This is a fun and functional little project that recommends Wikipedia articles based on the stuff you've already read. It runs in a pretty Tkinter GUI, has interactive options for tweaking how text is processed, and shows your results with a nice plot. It's powered by (classical) NLP magic (well, TF-IDF mostly) and looks way nicer than your average Python app, thanks to ttkbootstrap.
Whether you're into linguistics, data science, or just constantly end up down Wikipedia rabbit holes, this tool is for you.
- Tired of manually searching for interesting Wikipedia reads? Let this do it for you - get personalized article suggestions.
- Get recommendations tailored to your reading history using TF-IDF and cosine similarity.
- Tweak the text preprocessing pipeline however you like:
- Choose between different tokenizers (e.g. word_tokenize, wordpunct_tokenize).
- Use one of the built-in stemmers (Porter, Lancaster, or none).
- Toggle lemmatization if you prefer smarter word reduction.
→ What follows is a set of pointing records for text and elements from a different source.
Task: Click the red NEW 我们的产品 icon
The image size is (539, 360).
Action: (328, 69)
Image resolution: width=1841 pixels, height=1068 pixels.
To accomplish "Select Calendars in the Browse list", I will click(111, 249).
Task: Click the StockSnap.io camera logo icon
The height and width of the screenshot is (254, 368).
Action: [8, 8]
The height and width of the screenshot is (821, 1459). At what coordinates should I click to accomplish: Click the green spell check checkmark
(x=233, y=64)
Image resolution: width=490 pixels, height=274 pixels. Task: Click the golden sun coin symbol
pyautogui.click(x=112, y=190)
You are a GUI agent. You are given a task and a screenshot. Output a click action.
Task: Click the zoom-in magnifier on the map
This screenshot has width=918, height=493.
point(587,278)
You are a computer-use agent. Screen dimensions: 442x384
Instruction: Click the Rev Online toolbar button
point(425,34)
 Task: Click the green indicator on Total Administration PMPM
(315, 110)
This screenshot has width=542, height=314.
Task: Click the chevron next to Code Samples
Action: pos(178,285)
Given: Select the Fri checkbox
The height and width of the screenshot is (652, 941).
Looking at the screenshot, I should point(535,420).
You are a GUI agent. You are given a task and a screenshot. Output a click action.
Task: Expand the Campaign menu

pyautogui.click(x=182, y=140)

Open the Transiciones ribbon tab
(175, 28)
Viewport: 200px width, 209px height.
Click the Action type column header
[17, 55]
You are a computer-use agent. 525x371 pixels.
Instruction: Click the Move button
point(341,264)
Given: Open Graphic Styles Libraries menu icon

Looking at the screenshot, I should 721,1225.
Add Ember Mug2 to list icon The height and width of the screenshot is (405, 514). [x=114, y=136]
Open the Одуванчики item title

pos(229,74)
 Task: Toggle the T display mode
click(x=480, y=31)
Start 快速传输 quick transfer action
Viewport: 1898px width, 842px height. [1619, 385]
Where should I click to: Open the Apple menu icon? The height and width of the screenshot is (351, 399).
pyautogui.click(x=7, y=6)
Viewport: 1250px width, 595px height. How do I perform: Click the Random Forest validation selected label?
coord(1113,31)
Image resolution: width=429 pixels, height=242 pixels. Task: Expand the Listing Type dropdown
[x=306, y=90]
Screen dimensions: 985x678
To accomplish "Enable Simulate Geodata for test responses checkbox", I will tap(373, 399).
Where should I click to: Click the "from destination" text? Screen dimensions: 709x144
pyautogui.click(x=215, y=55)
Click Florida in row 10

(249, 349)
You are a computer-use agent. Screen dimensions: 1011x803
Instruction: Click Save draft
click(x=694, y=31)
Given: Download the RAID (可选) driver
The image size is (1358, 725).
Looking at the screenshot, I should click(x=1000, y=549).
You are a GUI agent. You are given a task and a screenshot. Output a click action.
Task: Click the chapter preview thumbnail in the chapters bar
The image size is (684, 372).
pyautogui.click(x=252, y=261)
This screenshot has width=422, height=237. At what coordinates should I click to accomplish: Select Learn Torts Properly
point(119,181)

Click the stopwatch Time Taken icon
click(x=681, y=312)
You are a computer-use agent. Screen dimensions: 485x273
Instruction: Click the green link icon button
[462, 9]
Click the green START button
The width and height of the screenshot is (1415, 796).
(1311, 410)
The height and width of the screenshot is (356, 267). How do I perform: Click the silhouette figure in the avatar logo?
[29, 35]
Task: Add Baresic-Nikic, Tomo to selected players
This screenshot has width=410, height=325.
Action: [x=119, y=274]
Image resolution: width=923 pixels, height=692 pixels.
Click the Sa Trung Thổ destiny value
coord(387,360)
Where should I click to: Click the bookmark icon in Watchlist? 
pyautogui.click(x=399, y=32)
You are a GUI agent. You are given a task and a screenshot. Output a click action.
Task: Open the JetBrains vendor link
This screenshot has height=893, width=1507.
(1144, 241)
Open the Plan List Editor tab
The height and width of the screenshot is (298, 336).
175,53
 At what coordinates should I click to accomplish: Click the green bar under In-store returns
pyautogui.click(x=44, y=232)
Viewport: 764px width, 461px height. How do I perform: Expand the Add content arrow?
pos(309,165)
- Built-in visualization shows how similar the articles are.
- Enjoy a clean, modern Tkinter GUI styled with ttkbootstrap.
git clone https://github.com/yourusername/wikipedia-recommender.git
cd wikipedia-recommender
.
├── gui.py
├── main.py
├── recommender/
│ ├── crawler.py
│ ├── expansion.py
│ ├── recommender.py
│ ├── preprocessing.py
│ ├── vectorizer.py
│ └── utils.py
├── data/
│ ├── articles.csv
│ └── processedArticles.csv # Input dataset
└── requirements.txt
pip install -r requirements.txt
python main.py
Feel free to reach out if you have ideas, issues, or just want to geek out over Wikipedia 🤓🤓
This project is licensed under the MIT License.